**Task:** The line containing "At what coordinates", plus every line that follows it to the end of the listing below, is what you transcribe exactly; omit all pictures.

**Data in this exercise:**
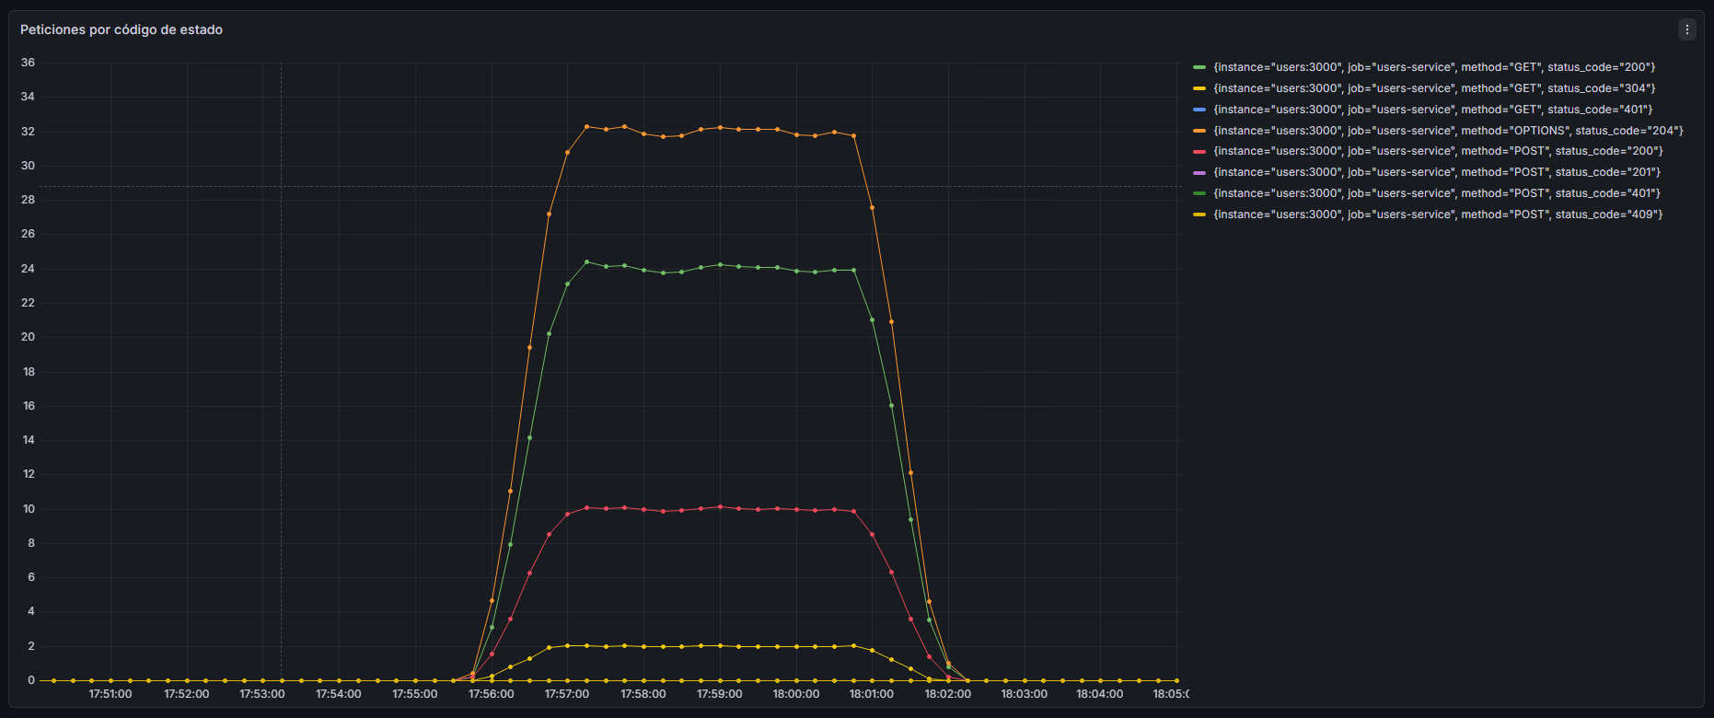
Task: Click the yellow color swatch for POST 409 series
Action: click(1199, 214)
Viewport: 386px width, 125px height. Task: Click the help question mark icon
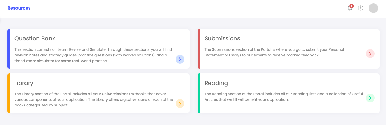[360, 8]
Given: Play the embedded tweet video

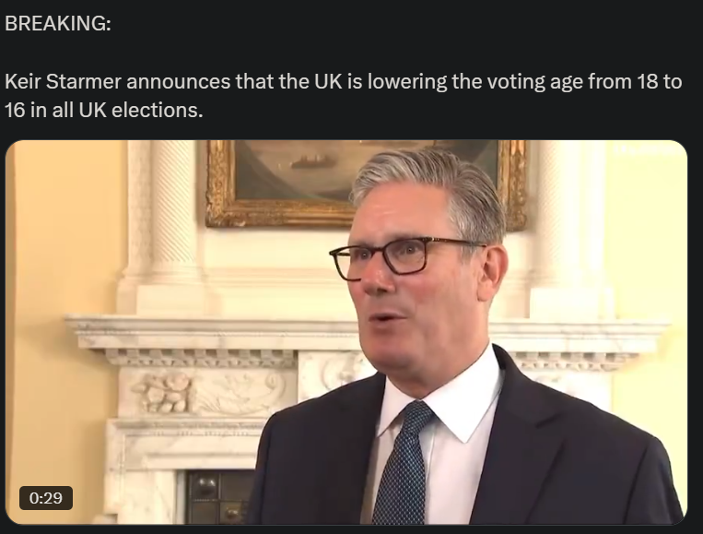Looking at the screenshot, I should [346, 332].
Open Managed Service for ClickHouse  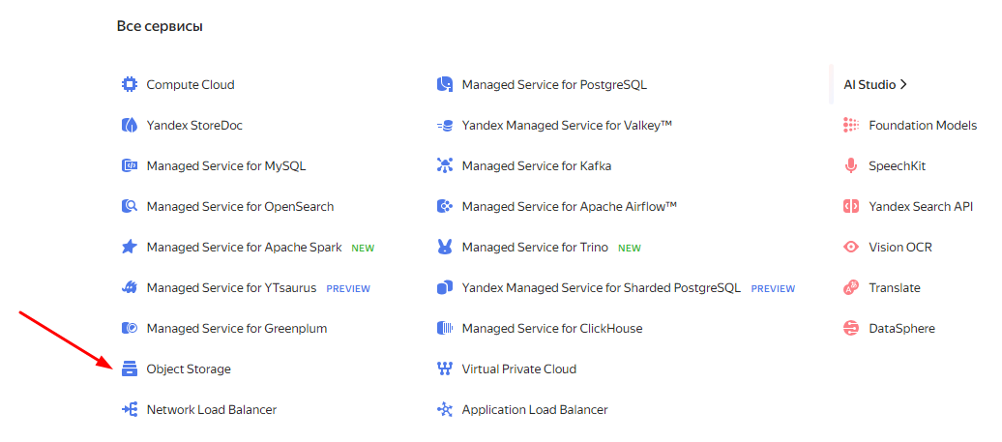(551, 329)
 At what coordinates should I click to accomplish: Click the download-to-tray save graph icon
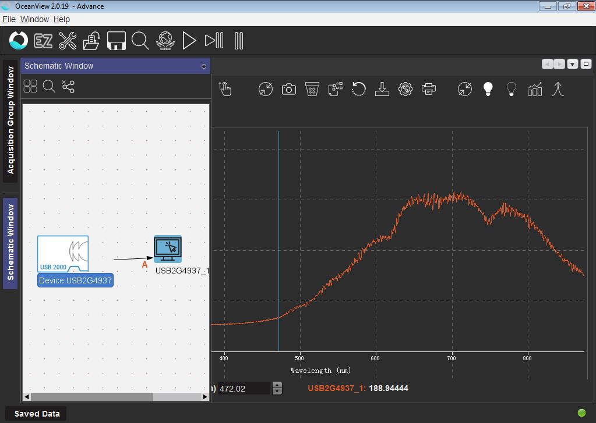coord(382,89)
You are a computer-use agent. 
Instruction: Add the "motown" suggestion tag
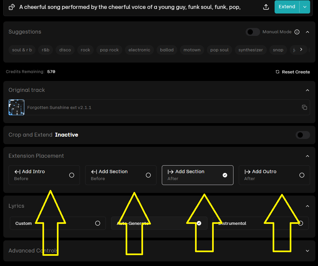(x=192, y=50)
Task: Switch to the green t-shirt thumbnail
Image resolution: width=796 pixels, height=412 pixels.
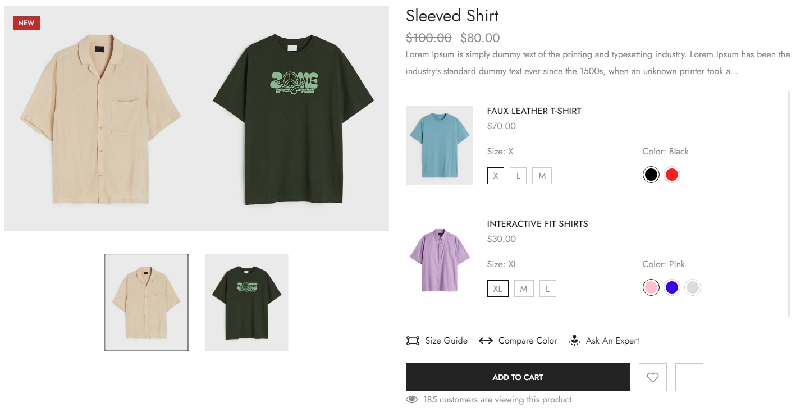Action: click(x=246, y=303)
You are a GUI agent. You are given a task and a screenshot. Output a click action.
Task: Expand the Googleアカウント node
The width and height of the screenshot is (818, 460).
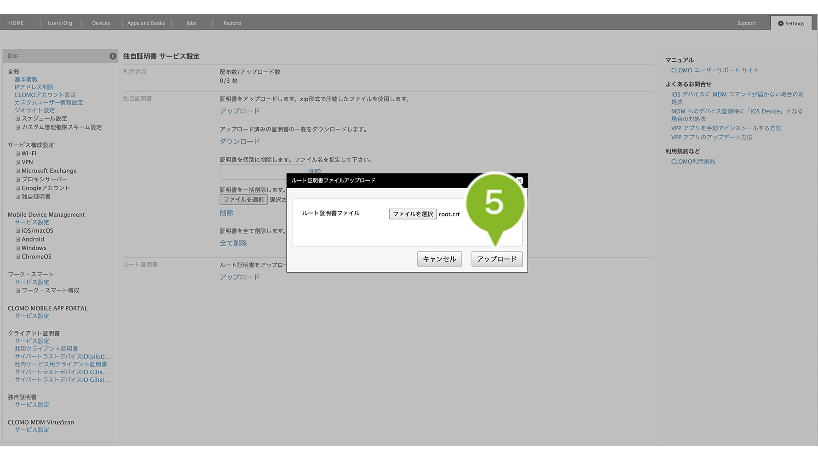pyautogui.click(x=18, y=188)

**Exercise solution:**
 At what coordinates should I click to accomplish: Click the download-to-tray save graph icon
coord(382,89)
You are a computer-use agent. 
Instruction: Add the "motown" suggestion tag
(x=192, y=50)
Task: Switch to the green t-shirt thumbnail
Image resolution: width=796 pixels, height=412 pixels.
Action: click(x=246, y=303)
You are a GUI agent. You are given a task and a screenshot. Output a click action.
Task: Expand the Googleアカウント node
The width and height of the screenshot is (818, 460).
pyautogui.click(x=18, y=188)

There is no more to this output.